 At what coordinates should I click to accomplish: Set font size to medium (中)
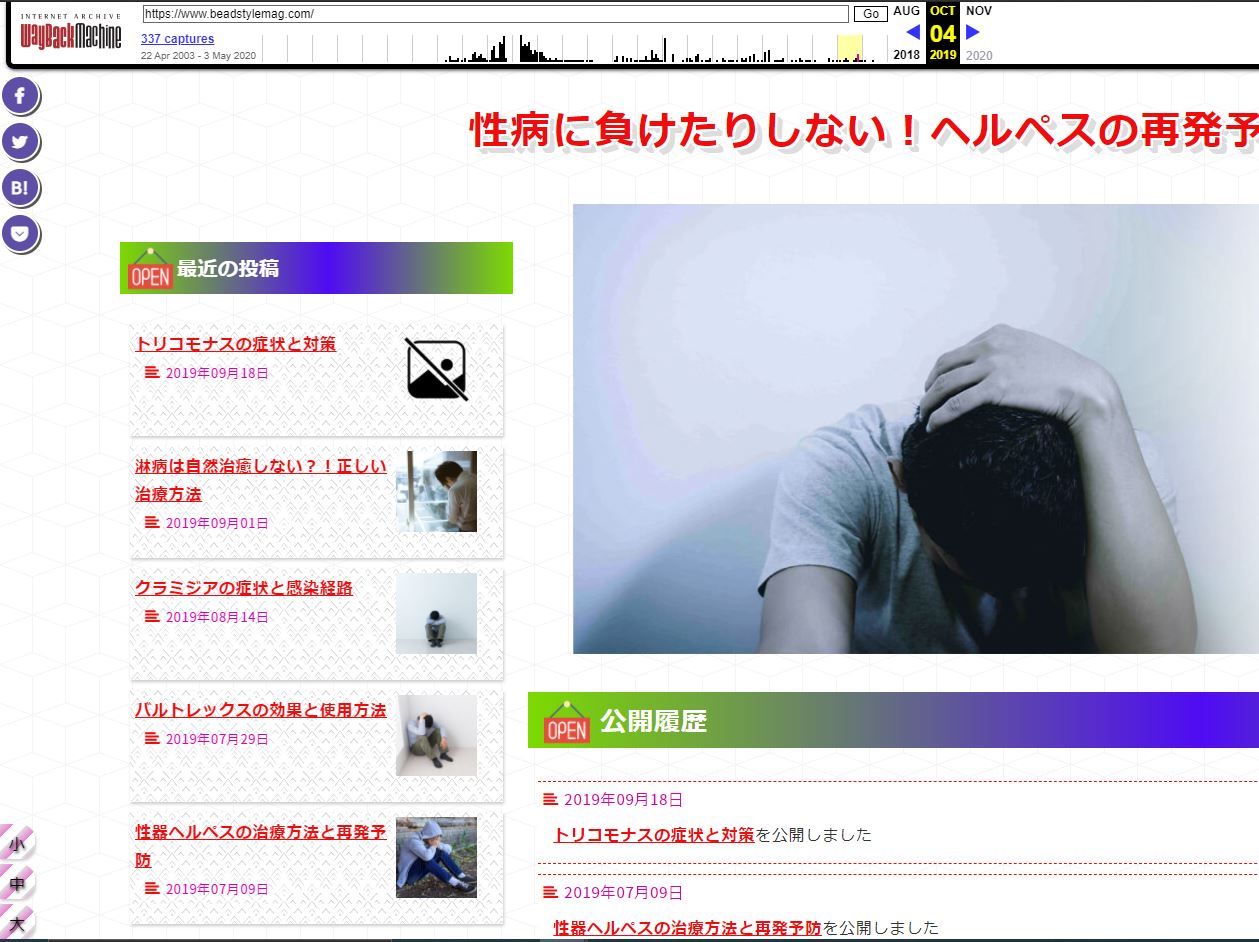[x=17, y=884]
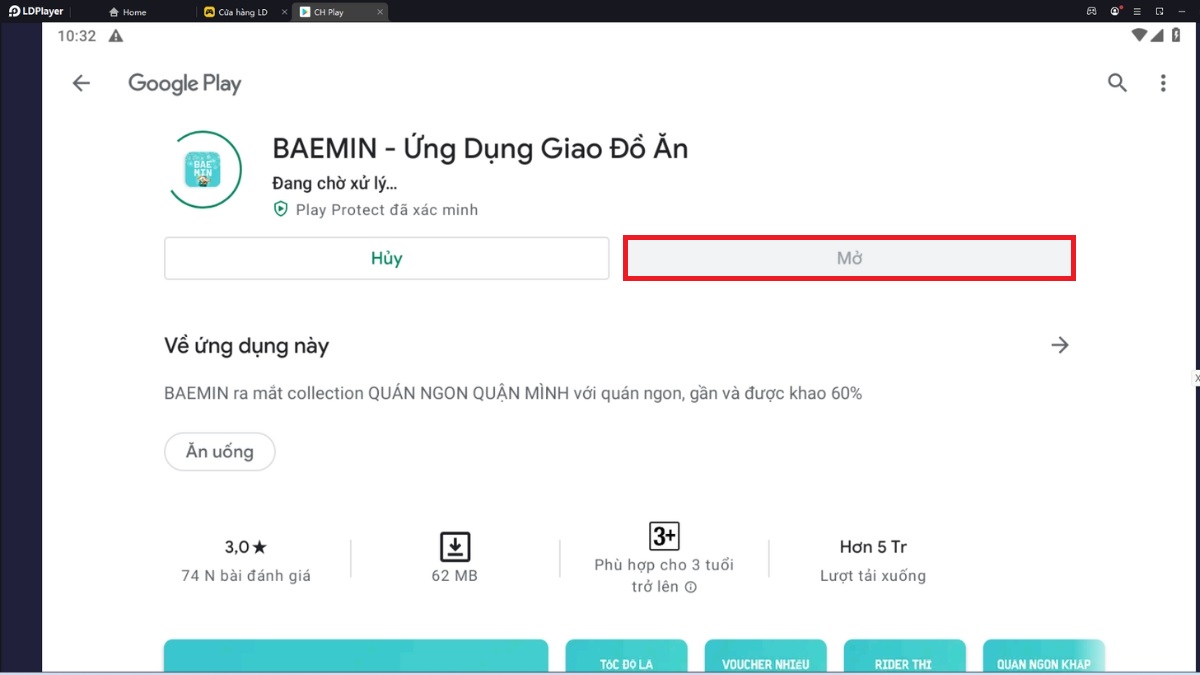The width and height of the screenshot is (1200, 675).
Task: Expand the Về ứng dụng này section arrow
Action: point(1060,345)
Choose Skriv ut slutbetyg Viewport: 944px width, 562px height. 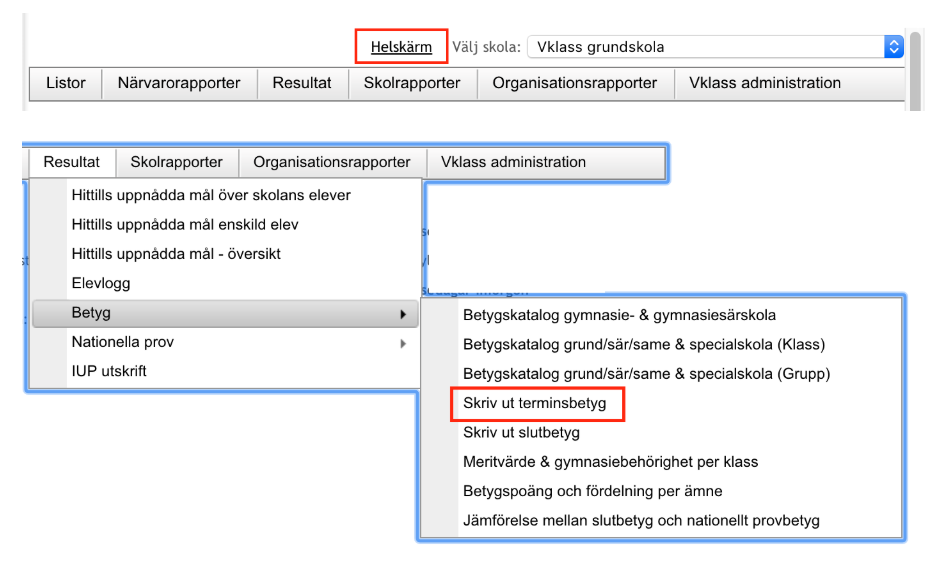521,432
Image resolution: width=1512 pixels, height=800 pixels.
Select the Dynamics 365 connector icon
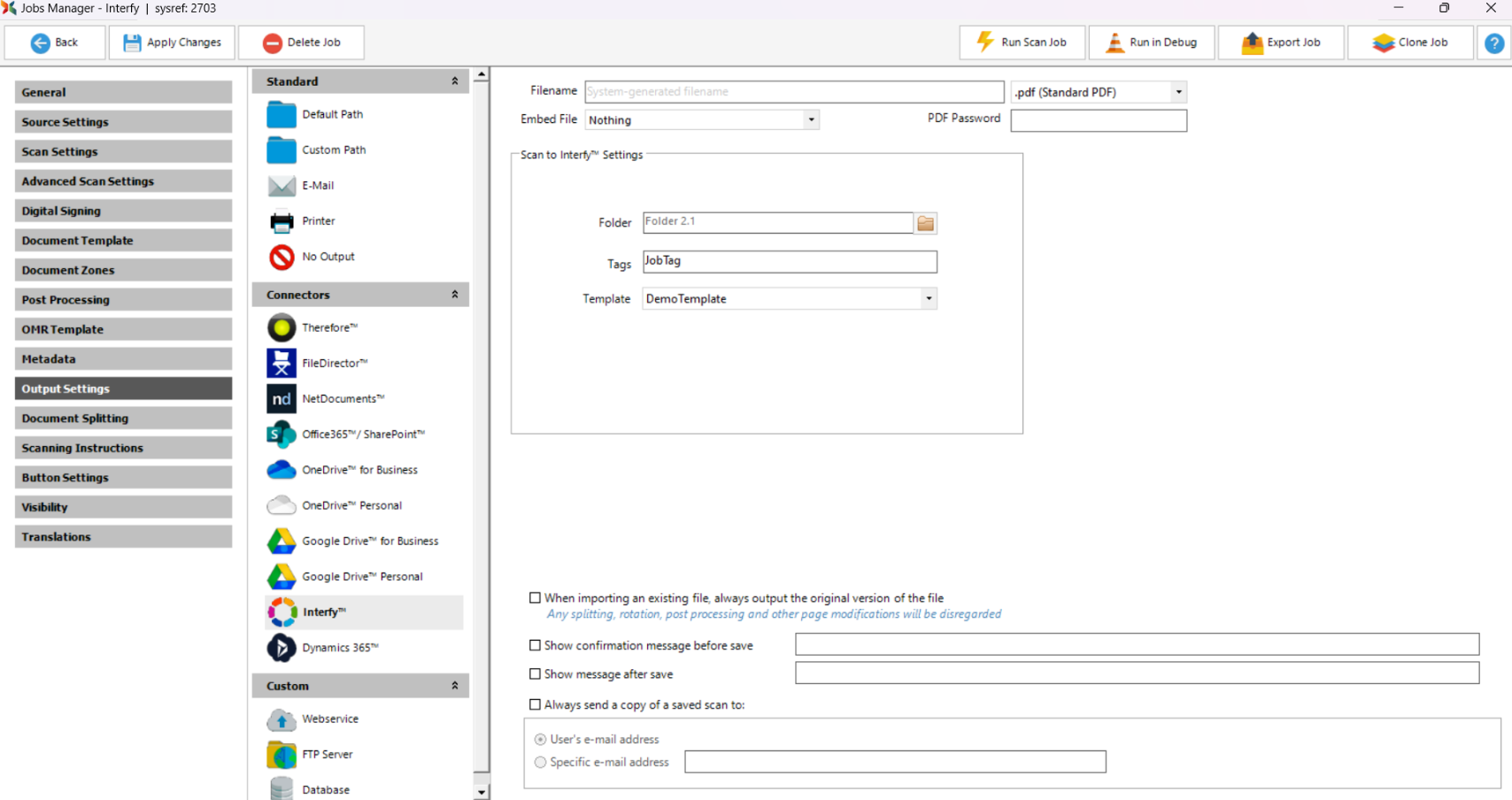click(282, 648)
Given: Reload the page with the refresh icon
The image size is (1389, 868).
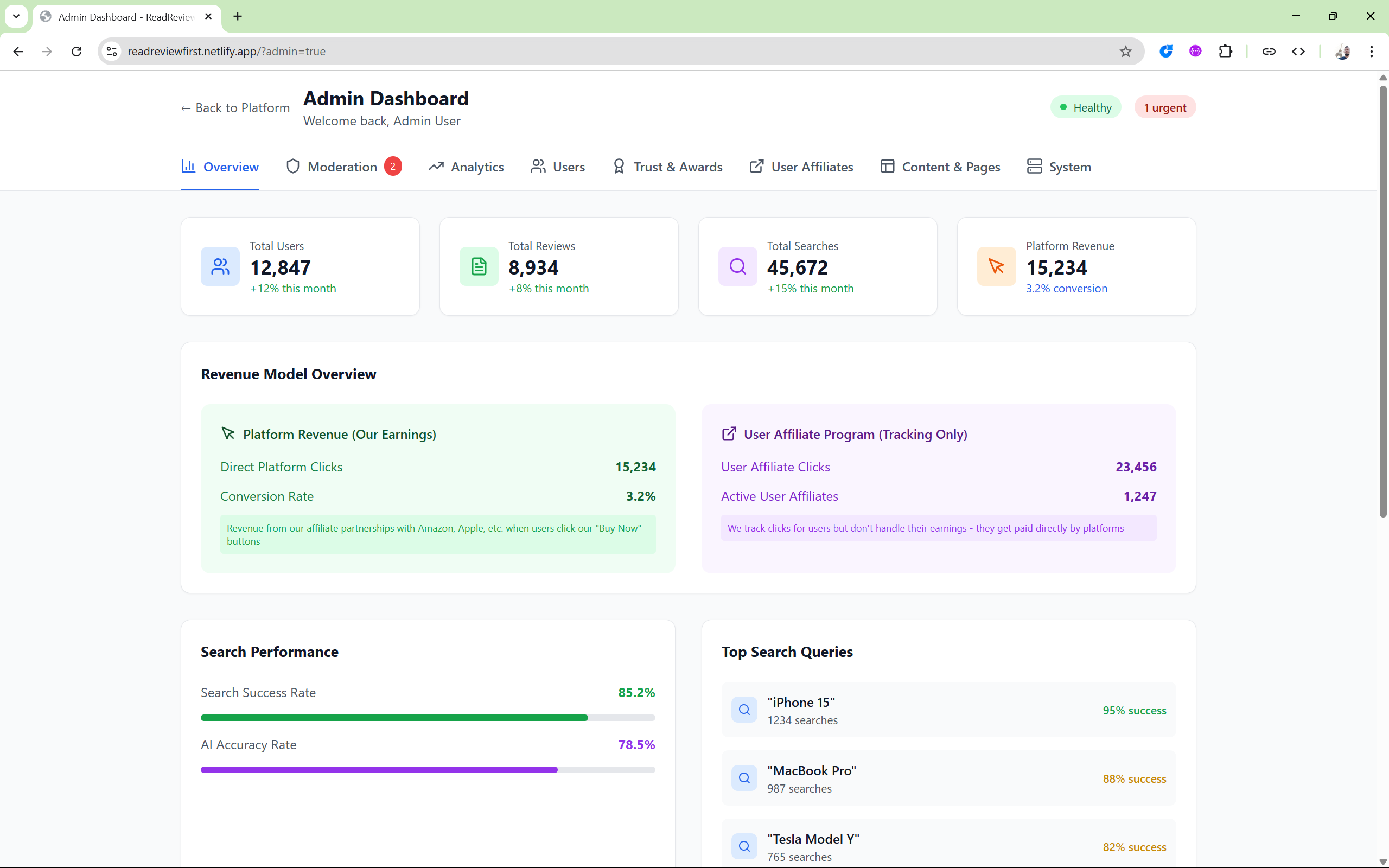Looking at the screenshot, I should [77, 52].
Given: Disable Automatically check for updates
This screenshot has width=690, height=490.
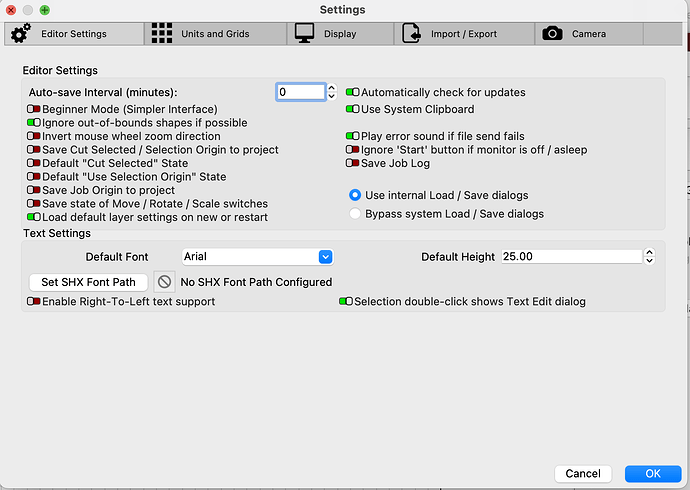Looking at the screenshot, I should (353, 92).
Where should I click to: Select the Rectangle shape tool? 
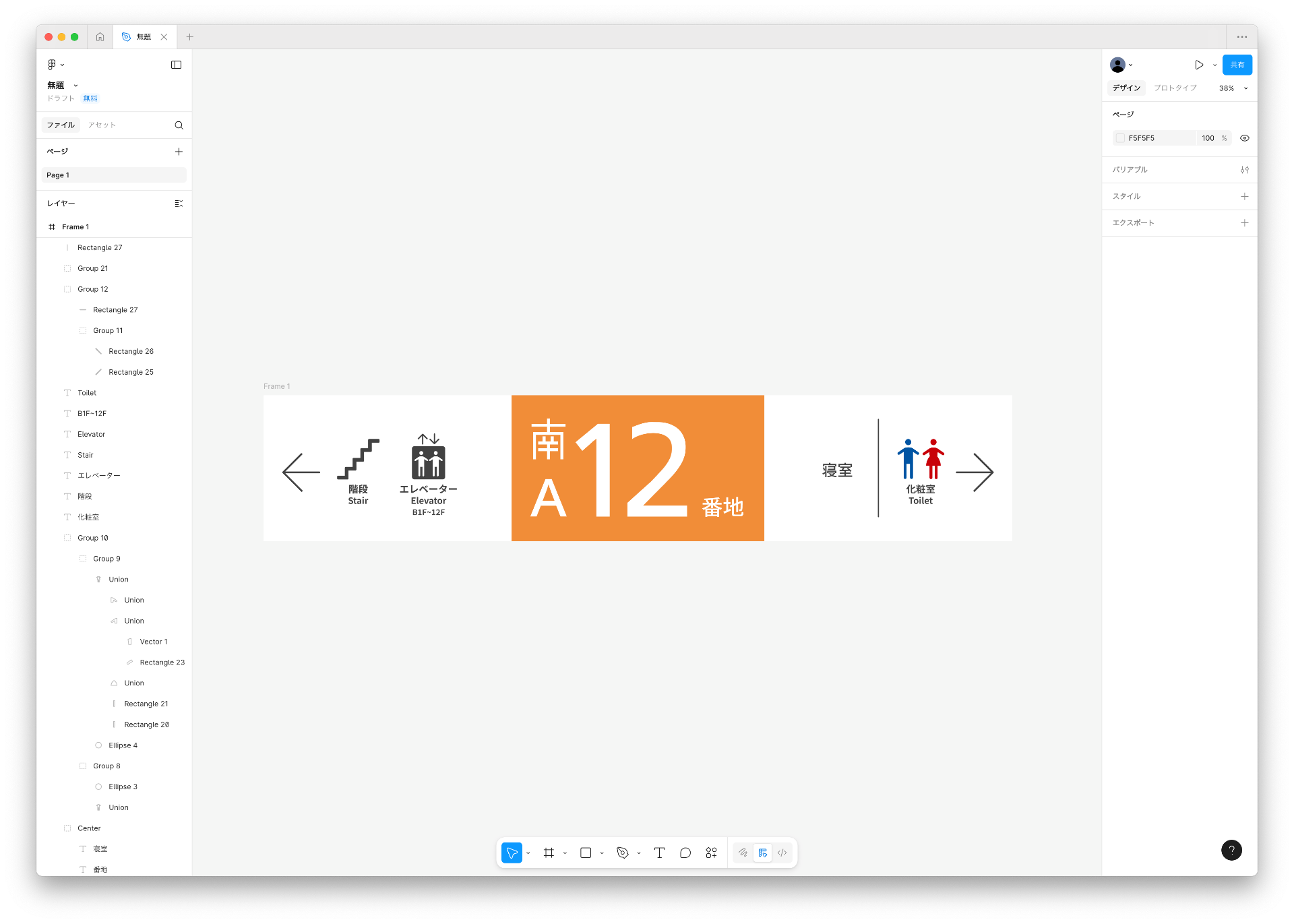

Problem | Copy the lines exactly, starting with the line that contains "Given: Disable Automatically" and ending with the last line above. Omit the pictures.

Finished exercise |
Given: Disable Automatically check for updates
This screenshot has width=690, height=490.
Looking at the screenshot, I should (353, 92).
Where should I click to: Select the Rectangle shape tool? 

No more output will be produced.